### Work instruction:
Continue the biography of Johann Karl Ehrenfried Kegel from where it stops.

Johann Karl Ehrenfried Kegel (October 3, 1784 – June 25, 1863) was a German agronomist and explorer of the Kamchatka Peninsula. He died in Odessa in 1863.

==Biography==
Kegel was born in Rammelburg (now part of the town Mansfeld) and studied in Copenhagen. In the winter of 1826/1827 he went to Saint Petersburg. In 1841 he was sent by the Russian government to Kamchatka to investigate possibilities of agriculture and mining in that region. He traveled through Siberia, embarked in Okhotsk, only to arrive shipwrecked in Kamchatka.

From Petropavlovsk, he undertook various voyages of several months into the heart of the country in order to examine the soil conditions and perform trial sowing. He travelled during the summer, even though traveling during this time was extremely strenuous and paths virtually impassable. His reports describe in detail flora and fauna, soil, geology as well as the life of the local population. Kegel discovered mineral resources and saw the potential wealth of the country if managed well. In addition, he made proposals for improving the living conditions of the indigenous population and criticized oppression.

### Dataset entries:
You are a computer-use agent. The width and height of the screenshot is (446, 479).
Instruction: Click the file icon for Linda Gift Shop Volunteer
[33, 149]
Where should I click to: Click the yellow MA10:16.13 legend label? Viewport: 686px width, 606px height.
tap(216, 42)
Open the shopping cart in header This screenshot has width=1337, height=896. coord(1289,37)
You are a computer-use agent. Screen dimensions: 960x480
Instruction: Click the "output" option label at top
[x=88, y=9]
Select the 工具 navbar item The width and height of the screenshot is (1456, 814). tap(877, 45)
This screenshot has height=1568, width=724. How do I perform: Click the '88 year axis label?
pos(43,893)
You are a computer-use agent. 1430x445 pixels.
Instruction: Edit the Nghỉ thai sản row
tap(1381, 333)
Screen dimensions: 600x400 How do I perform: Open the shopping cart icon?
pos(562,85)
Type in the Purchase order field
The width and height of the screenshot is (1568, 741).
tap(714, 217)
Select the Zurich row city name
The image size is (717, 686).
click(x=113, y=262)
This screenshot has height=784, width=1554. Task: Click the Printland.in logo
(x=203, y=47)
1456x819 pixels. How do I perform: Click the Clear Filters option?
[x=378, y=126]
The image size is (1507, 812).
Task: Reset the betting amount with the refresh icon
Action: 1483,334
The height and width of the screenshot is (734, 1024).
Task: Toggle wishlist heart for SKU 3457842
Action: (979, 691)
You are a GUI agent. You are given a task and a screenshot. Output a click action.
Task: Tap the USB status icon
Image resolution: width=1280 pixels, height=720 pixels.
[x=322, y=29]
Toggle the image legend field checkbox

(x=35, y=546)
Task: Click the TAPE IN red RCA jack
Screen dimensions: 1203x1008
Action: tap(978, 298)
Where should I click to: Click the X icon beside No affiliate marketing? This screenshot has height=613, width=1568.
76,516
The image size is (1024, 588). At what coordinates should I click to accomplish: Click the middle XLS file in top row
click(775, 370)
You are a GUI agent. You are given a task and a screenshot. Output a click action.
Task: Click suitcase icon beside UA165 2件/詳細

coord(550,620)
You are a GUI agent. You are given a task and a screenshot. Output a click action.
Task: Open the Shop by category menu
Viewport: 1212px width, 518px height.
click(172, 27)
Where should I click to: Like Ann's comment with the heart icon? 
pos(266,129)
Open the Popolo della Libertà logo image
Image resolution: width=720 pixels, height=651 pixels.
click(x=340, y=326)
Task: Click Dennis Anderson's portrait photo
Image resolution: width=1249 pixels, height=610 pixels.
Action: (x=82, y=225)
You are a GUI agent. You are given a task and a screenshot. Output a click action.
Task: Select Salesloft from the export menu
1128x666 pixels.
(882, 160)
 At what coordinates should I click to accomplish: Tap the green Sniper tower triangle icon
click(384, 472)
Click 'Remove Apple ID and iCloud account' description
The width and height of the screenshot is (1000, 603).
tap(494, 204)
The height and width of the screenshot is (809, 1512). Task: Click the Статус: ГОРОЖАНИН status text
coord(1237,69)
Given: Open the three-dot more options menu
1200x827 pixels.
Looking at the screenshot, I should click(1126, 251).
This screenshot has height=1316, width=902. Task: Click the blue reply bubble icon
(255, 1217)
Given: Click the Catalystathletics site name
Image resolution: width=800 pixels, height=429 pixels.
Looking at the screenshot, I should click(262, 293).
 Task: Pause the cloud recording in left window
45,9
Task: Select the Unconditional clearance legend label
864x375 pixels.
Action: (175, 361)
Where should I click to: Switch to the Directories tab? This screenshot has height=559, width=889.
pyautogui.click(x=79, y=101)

### Expected answer:
Kegel was loathed by the corrupt local administration, who were not interested in the development of the country but rather in their own profit from fur trade. When they realized that Kegel was incorruptible, he was victimized whenever possible. Still he succeeded in accomplishing his work and returned – in poor state of health – in 1847. His reports were the most precise ones of this era, but could not be published in his lifetime, since this would have meant loss of freedom or worse.